Da ultimo, infatti, la Suprema Corte, VI sezione penale, con sentenza n. 44772, del 9/11/2015, ha sostanzialmente confermato la condanna dell'imputato che, nonostante l'ordinanza del giudice civile, resa al termine di un giudizio possessorio afferenti le parti comuni di un edificio, ha continuato ad occupare gli spazi comuni parcheggiandovi le autovetture di cui aveva la disponibilità per l'esercizio della propria attività commerciale, impedendo così il pari uso in favore del compossessore, riconoscendo nella fattispecie concreta la violazione dell'art. 388 c.p.
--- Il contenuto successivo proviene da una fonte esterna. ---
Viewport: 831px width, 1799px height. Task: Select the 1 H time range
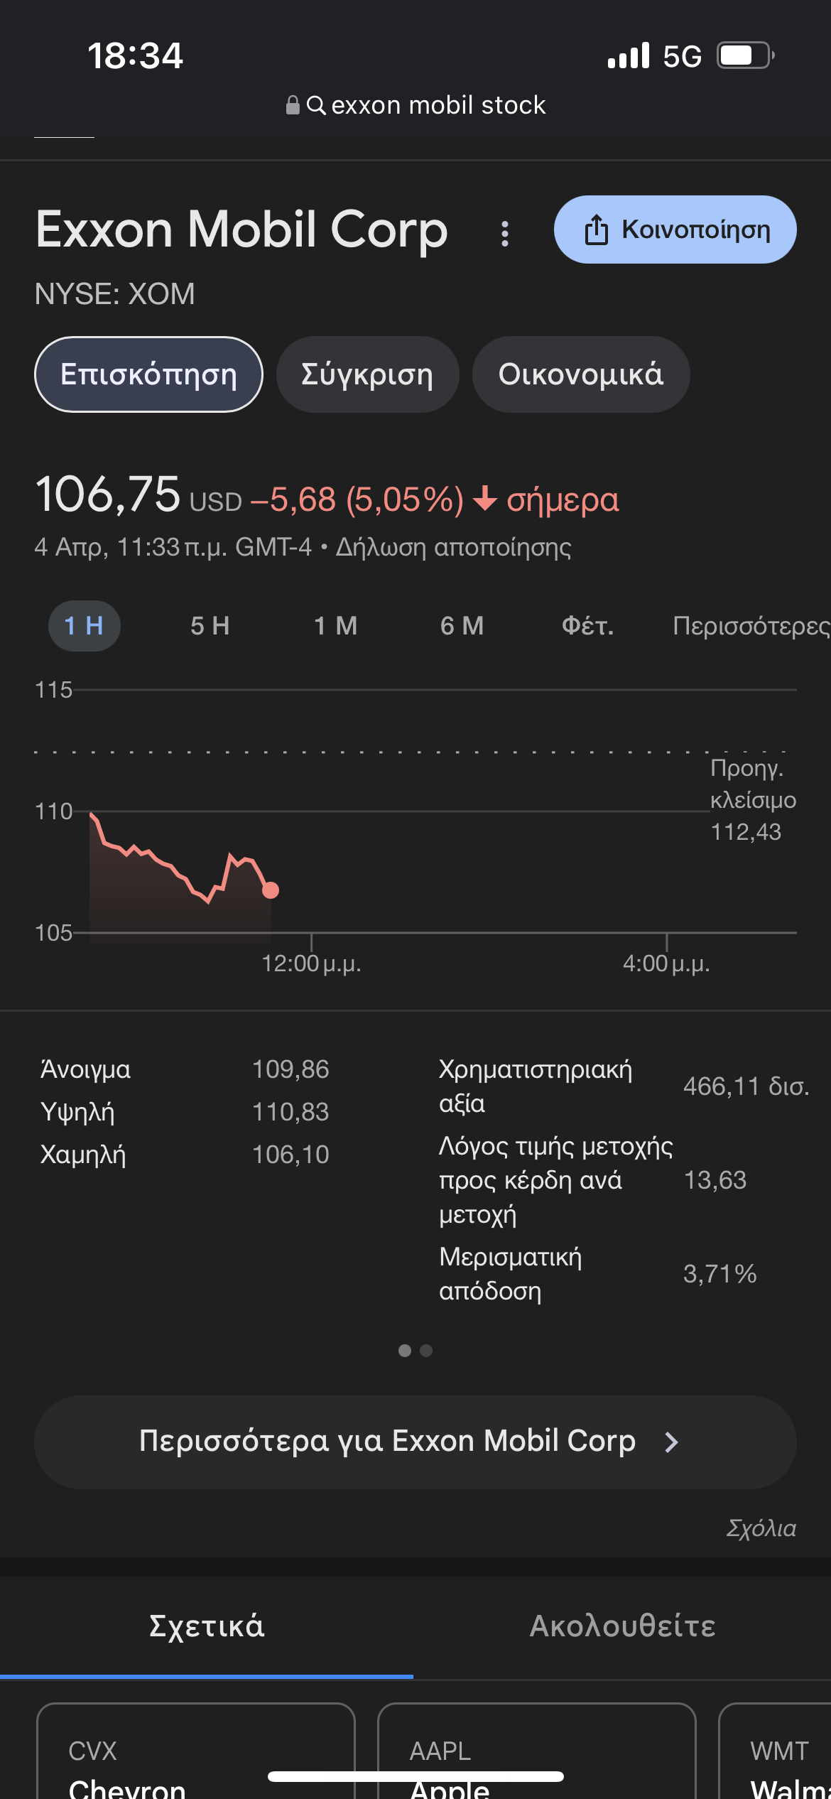click(x=84, y=626)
Se le condotte sopra descritte provocano vieppiù danni a cose o persone, da dimostrarsi secondo le comuni regole in materia di onere probatorio, l'autore è tenuto altresì al relativo risarcimento nei confronti del danneggiato, il quale potrà esercitare l'azione civile nell'ambito dell'eventuale procedimento penale, con la costituzione di parte civile ovvero adire direttamente la magistratura civile, per chiedere, ai sensi dell'art. 2043 c.c. (“Qualunque fatto doloso o colposo che cagiona ad altri un danno ingiusto, obbliga colui che ha commesso il fatto a risarcire il danno”), il ristoro di tutti i danni subiti.